BTW, names have been omitted on advice of our lawyers.
It all started when I tried to sign up my then fiancé for a health care plan. After creating the account, the “request a quote” form was long, more than ten pages of questions about pre-existing health conditions. I ended up not having all of the information at my fingertips, luckily there was a save and continue later button. A few days later I went back and started typing in the domain name and my browser recommended the last URL of the domain. To my surprise, the form page with all my information opened. No redirect to a login page.
Interesting.
I copy/pasted the full URL into another browser and the page opened, no login required. Wow, personal info, credit card, health history – all there without login. The URL had an id=55237 parameter. Now I got curious and concerned at the same time. I changed the id=55236? OMG, it opened the page of a different person without any login. 55235 same thing. 44567, same thing. How could be such sensitive data not be secured?
I went on their homepage looking for a number to call. When I finally got through their voice menu, the receptionist asked me for my customer number. “I don’t have customer ID, but I would like to report a security problem on your website.” “Sir – without a customer number I can’t help you.” “Ahmm – seriously? Let me speak to your manager.” “Sir – without a customer ID I can’t put you through to my manager”. “No, you don’t understand – I managed to get access to all your customer data on your website and want to report this.” After endless minutes on hold (and me sweating that my personal and financial data was at risk), I hung up. There were other numbers listed but all ended up in the call center. I tried sending messages to their technical management folks on Linkedin, 30 minutes later – nothing.
I found the number for the PR department. A woman picked up and I explained that someone technical needed to call me back immediately. Finally a young man from the privacy department called me. At first, he thought I was trying to pull a prank. “We are the largest healthcare provider in California, we take security seriously…” I managed to convince him to open a browser and gave him the full URL. Long silence as I had him change the ID to a few different numbers. He became very nervous and promised to call me back in a few minutes. The next call came from a VP. “I want to inform you that we took our complete website offline investigating the security problem, all senior management is informed including the CEO.” Nice. Finally they took me seriously. To their credit, they kept me in the loop over the next few weeks as they crunched through the log files analyzing if IP’s might have accessed more than one customer page.

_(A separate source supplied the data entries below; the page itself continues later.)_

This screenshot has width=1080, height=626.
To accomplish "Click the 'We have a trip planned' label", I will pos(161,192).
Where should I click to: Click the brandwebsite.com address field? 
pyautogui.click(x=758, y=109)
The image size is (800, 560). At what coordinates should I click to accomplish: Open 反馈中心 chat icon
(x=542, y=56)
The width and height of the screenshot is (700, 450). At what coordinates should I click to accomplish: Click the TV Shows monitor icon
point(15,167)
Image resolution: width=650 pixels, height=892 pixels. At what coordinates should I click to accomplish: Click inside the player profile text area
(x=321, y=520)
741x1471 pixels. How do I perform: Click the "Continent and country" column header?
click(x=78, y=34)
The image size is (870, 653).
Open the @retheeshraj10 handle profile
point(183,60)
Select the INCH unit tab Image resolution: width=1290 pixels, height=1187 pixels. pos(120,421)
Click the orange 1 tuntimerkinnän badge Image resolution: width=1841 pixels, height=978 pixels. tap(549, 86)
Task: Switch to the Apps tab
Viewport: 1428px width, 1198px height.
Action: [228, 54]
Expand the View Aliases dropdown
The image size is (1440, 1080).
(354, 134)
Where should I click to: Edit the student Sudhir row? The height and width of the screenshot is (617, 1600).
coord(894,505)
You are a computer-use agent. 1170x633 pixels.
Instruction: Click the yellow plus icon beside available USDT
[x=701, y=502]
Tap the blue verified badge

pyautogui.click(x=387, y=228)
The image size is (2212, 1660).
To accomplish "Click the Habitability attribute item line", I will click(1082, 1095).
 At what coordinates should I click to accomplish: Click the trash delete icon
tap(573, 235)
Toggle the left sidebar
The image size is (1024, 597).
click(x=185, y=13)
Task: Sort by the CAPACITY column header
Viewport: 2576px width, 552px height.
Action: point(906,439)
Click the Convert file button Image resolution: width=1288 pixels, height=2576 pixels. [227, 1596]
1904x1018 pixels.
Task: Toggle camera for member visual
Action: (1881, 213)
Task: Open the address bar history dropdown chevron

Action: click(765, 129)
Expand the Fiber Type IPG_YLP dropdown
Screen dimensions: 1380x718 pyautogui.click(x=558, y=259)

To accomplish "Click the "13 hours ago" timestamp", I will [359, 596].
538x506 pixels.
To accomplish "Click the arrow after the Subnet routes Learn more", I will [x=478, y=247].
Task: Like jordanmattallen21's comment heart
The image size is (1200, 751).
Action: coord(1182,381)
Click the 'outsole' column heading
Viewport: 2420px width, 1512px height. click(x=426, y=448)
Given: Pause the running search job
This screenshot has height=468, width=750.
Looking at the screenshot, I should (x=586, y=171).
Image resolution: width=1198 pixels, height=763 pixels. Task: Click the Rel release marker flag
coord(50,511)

Interestingly enough, more than a year after this event, Datameer has become one of the leading big data, cyber security solution providers. Today a significant number of our customers are using Datameer to analyze log files to identify abnormal server access patterns and perform security forensics. For example, we have customers that analyze their public websites, tracking pages and APIs to identify attacks early. A major private investment service provider is analyzing server logs from hundred of servers in their service oriented architecture to understand system interaction and behavior. Two of the leading anti-virus companies are using Datameer to identify threats early and understand pattern spread by analyzing honey pot log files and virus scanner signals.
BTW, my healthcare insurance application was rejected and the healthcare company is not yet a Datameer user.